Task:
The whole listing, please: repeat it exactly, with the pictures left out.
· · ·
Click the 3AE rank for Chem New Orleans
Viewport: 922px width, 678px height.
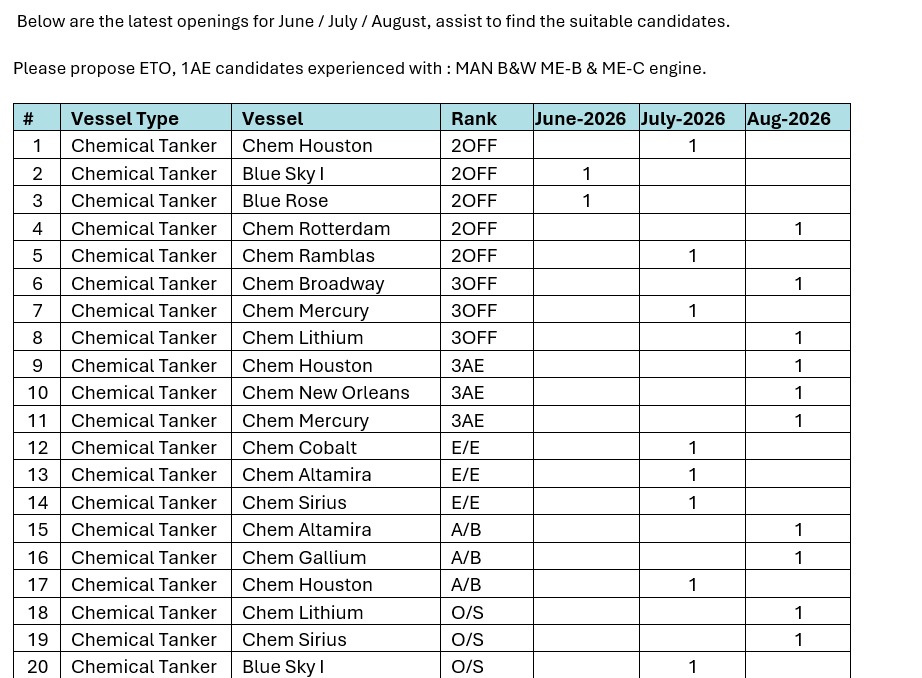(x=487, y=392)
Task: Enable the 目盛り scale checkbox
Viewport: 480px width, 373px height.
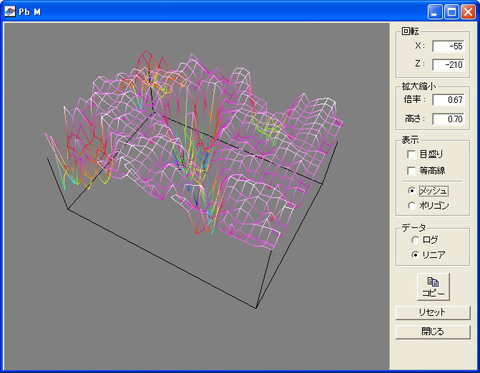Action: pyautogui.click(x=411, y=154)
· · ·
Output for this exercise:
Click the 3AE rank for Chem New Orleans
Viewport: 922px width, 678px height.
(x=487, y=392)
Task: Enable the 目盛り scale checkbox
Viewport: 480px width, 373px height.
Action: pyautogui.click(x=411, y=154)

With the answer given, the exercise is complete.